Hab.: Coasts of United States; Gulf of Mexico.
With reference to a doubtful form of Halimus, also submitted to Mr. Miers, he remarks:—
“The Halimus, of which you showed a drawing, may prove to be a distinct species. It is evidently closely allied to H. hectori, Miers, the tubercles occupying the same position, but being in some places replaced by spines, also the rostral spines are longer and more acute. These differences may be due to age or sex. M. A. Milne Edwards has informed me that he described H. hectori as a new genus and species under the name of Erichoplatus huttoni, but I believe my name has the priority by a few weeks. Only an actual comparison of your variety with the type of H. hectori would enable me to determine whether it is really distinct, and whether M. Milne Edwards' genus can be adopted.”

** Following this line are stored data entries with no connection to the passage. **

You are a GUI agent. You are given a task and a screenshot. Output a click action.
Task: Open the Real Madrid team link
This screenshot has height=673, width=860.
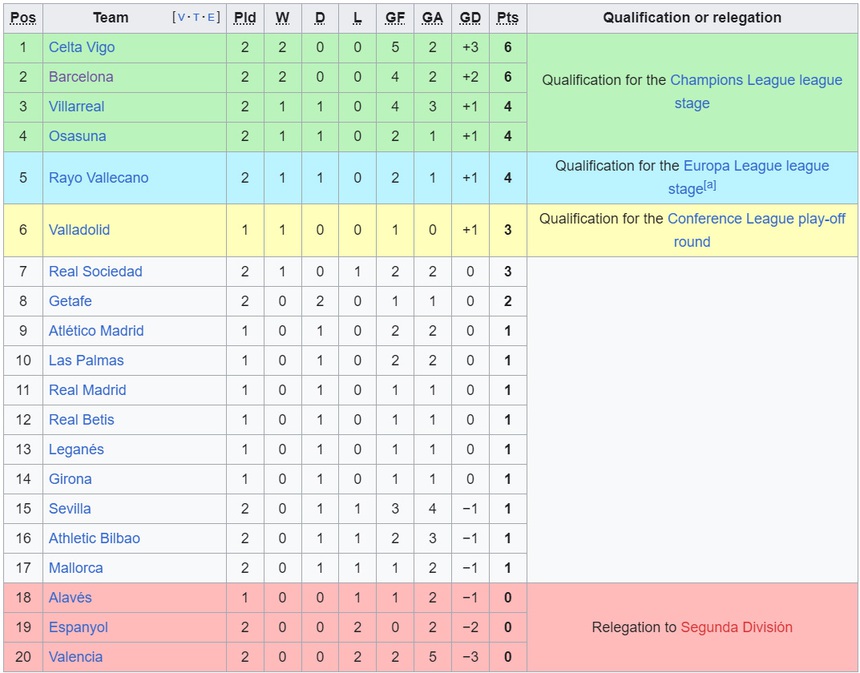tap(87, 390)
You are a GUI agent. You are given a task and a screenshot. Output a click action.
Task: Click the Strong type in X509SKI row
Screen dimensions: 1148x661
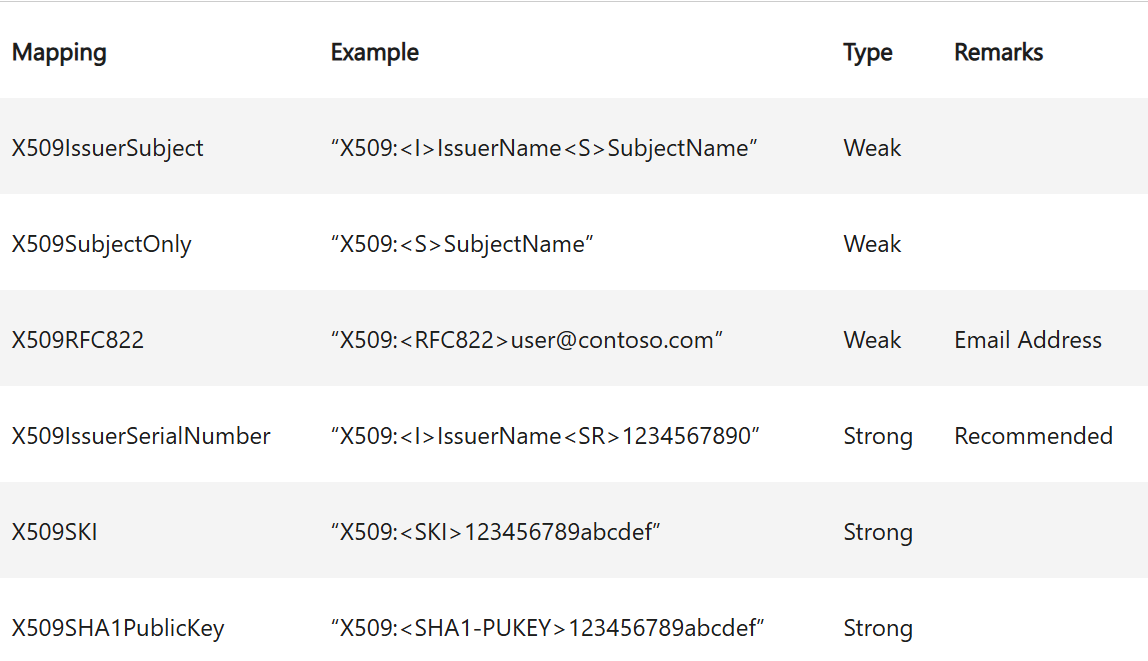(877, 532)
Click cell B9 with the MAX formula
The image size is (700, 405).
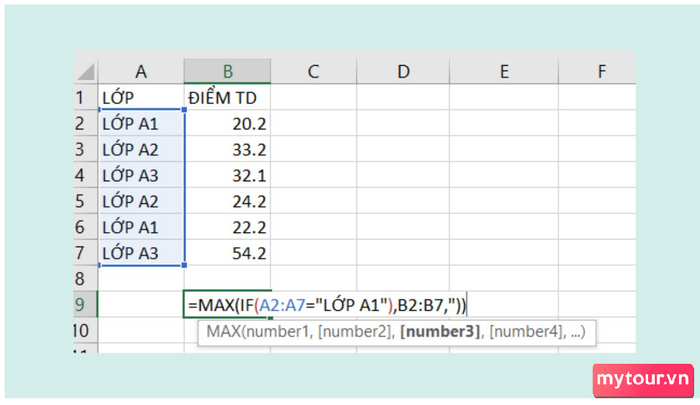[x=227, y=305]
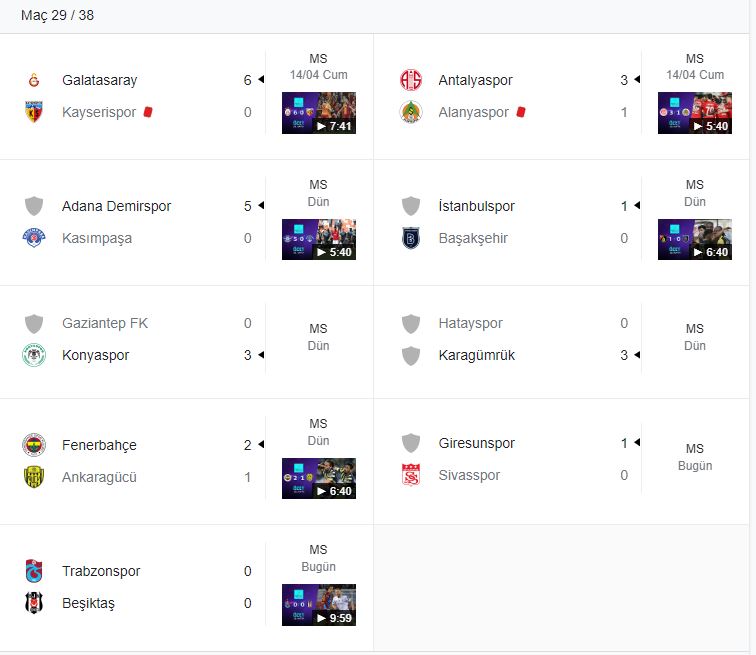Click the Beşiktaş club logo
Screen dimensions: 756x655
coord(34,603)
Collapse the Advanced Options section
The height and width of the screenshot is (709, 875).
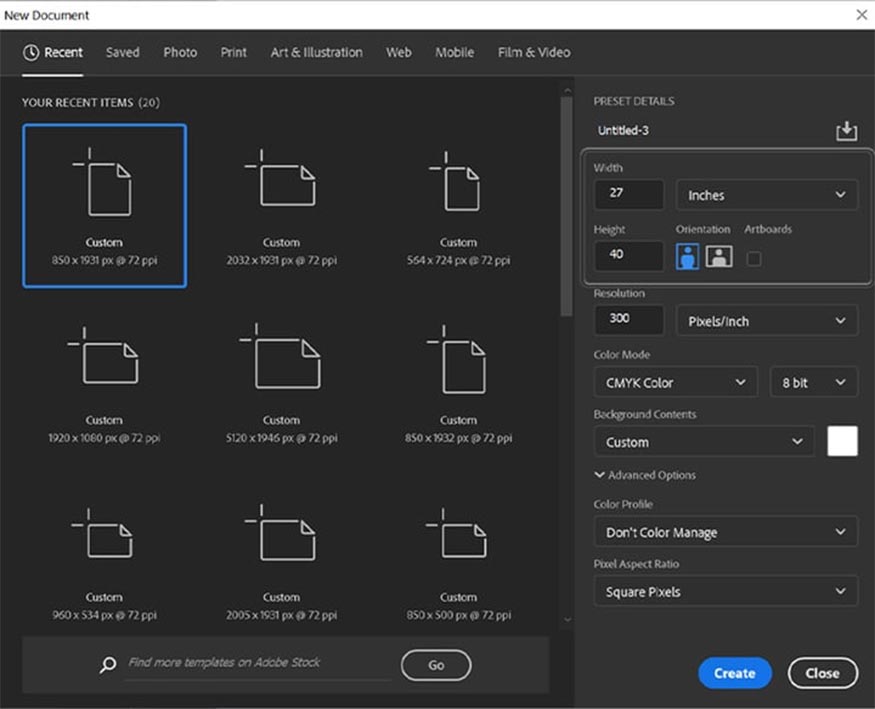point(645,475)
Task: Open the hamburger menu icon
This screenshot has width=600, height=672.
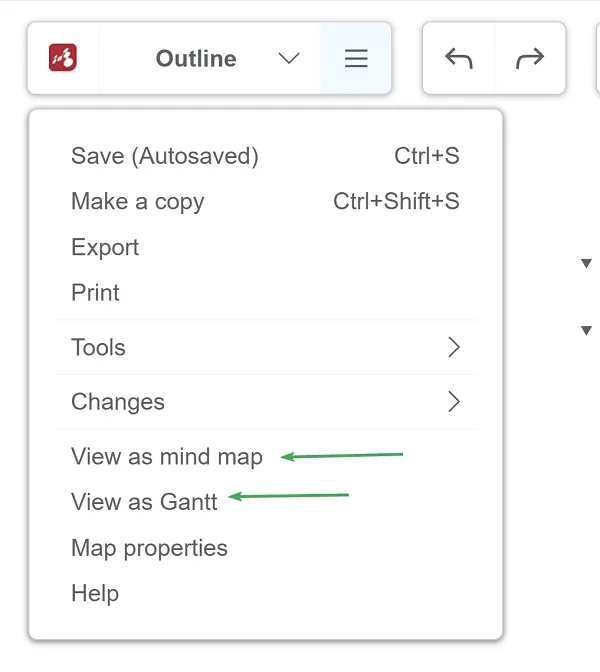Action: (356, 59)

Mr. Miers also furnished a notice of an additional species to his catalogue, and further notes referring to our fresh-water crayfish:—
Squilla armata, M. Edw., “Hist. Nat. Crust.,” Vol. II., p. 521 (1834); Gray, “Hist. Chile. Zool.,” Vol. III., Crust., p. 223 (1849).
M. Milne Edwards merely says of this species that “it is very nearly allied to S. mantis, from which it is distinguished by the absence of crests
upon the carapace, and by the existence of two spiniform teeth upon the upper surface of the ophthalmic ring. The terminal joints of the large prehensile limbs (griffes) have seven teeth. Length, 3 ½ inches.”
Hab.: Auckland Islands; Laurie Harbour. (“Coll. Brit. Mus.”) Chili. (Mus. Paris.)
In the example in the British Museum collection the carapace is smooth, with two longitudinal grooves above, and somewhat emarginate behind, the antero-lateral angles being armed with two small spines. The rostral plate is semi-oval, and rounded at its distal extremity. The spines upon the ophthalmic segment are small but distinct. There are two longer spines upon the basal joint of the antennules. There are six longitudinal carinæ upon each of the first six segments of the abdomen, which terminate posteriorly in spinules upon the fourth to sixth segments. There is a high median longitudinal ridge terminating posteriorly in a spine upon the terminal segment, which has six longer marginal spines, besides the small intervening spinules.
The specimen from Auckland Islands agrees with Milne Edwards' short diagnosis, and in all important particulars with the longer description in the “Historia de Chile,” except that in that description no mention is made of the small spines at the antero-lateral angles of the carapace.